» DOCUMENT SECTION:
September 19 - October 12, 2002

Opening Reception Thursday, September 19, 2002
InterAccess electronic media arts centre

Artists:
Wayne Dunkley - Degradation and Removal
Ana Rewakowicz - Uniblow Outfit
Jason Salavon - The Class of 1967; Every Playboy Centerfold


Skin is the vulnerable outer layer that shapes our humanity. In lieu of claws or other protection, we have dermal ridges, fingerprints. Their original function was to allow us to grip things and climb trees in order to escape quickly from predators. Now we use them to fashion tools and technology as an extension and reflection of our bodies. As we project ourselves into the world and translate our identities into data, the personal becomes impersonal. This age of computer technology symbolizes not so much a shift but an extension and polorization of global imperialism clearly defining who participates, and at what level. Computers and technology have become essential tools for inclusion in global communication and economics yet only a small percentage of the world is plugged in. Indeed more than half the earth's population has never even made a phone call.

The skinjob exhibition is a part of Social Software, a series of investigations into the social implications of code in contemporary society and its effects on identity, race, representation, communities, post colonialism, utopian ideals, social activism and cultural politics. Skinjob is the first event in the series which appropriately begins with skin which defines our embodied boundary. The three artists in skinjob use technology to decode the rich terrain of the body's covering.

» GIVEN INFORMATION:
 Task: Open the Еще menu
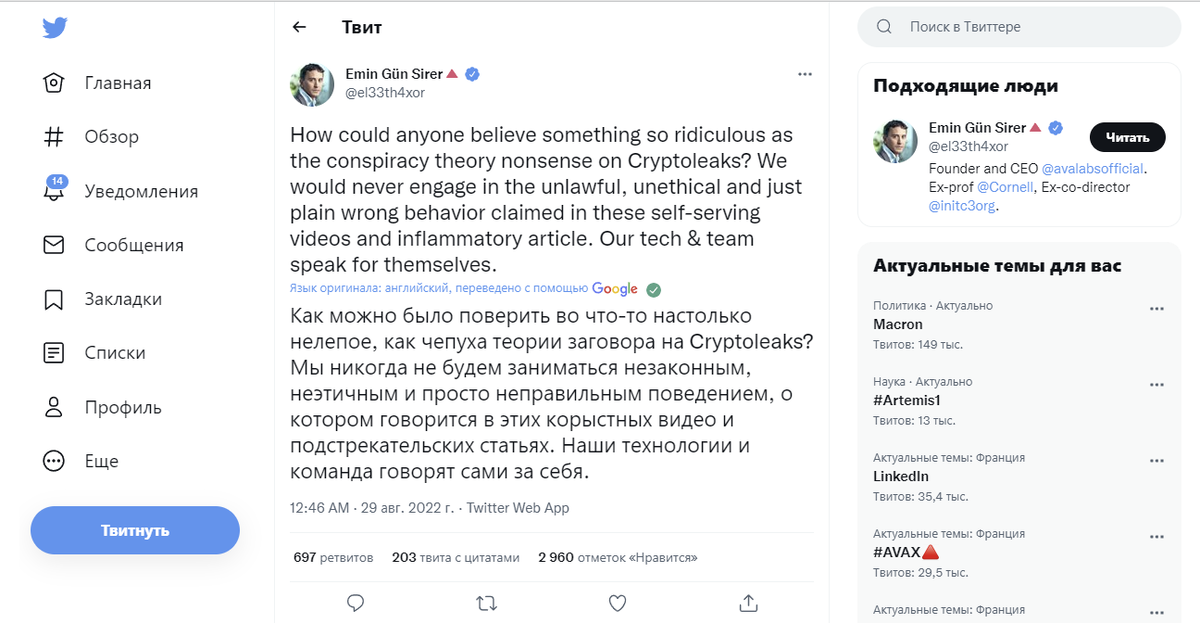pos(51,461)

» JOBS:
**a.** Reproduce the stretch of the skinjob exhibition description from "The skinjob exhibition" through "the body's covering.", word for word.
**b.** Extend the skinjob exhibition description with the next passage, starting after its final sentence.

» EXPECTED RESULTS:
**a.**
The skinjob exhibition is a part of Social Software, a series of investigations into the social implications of code in contemporary society and its effects on identity, race, representation, communities, post colonialism, utopian ideals, social activism and cultural politics. Skinjob is the first event in the series which appropriately begins with skin which defines our embodied boundary. The three artists in skinjob use technology to decode the rich terrain of the body's covering.

**b.**
Wayne Dunkley's web/installation project Degredation and Removal is both a public intervention and a private, intimate engagement mediated through technology. Degrading a photograph of his face using a photocopier, Wayne made over 260 photocopies and posted them in the downtown core of Toronto, Ontario, and Montreal, Quebec. He then returned to photograph them after they had been defaced, and written on. Wayne created a website using these recorded responses interwoven with stories of his day to day life. The site stimuates the viewer to consider their own response to the/a black male and invites them to contribute their own stories which he has incorporated into this ever expanding site.

Ana Rewakowicz's Uniblow Outfit is an interactive wearable technology which brings attention to the fragility of the human body and examines how fantasy projections and desire strategies used in fashion and advertising influence our ideas of comfort and discomfort. The Uniblow Outfit is a suit made from rubber latex which inflate as viewers wearing it walk around the gallery.

Jason Salavon's work is about identity in the digital realm which is translated into simple binary code. The eerie images he produces combines various identities resulting in an image which is at once everybody and nobody. Jason's Class of Series consists of two pairs of digital photographs: The Class of 1967 and The Class of 1988. The Class of 1967 was Jason's mother's graduation class, The Class of 1988 was Jason's graduation class. He scanned senior class photos from his mother's yearbook as well as his own then mathematically averaged them to produce the final prints, providing the viewer with a reorganized data set of the 'average' male and female in each graduation class. The intriguing result shows the demographic shift which took place in Dallas/Ft Worth from 1967 to 1988.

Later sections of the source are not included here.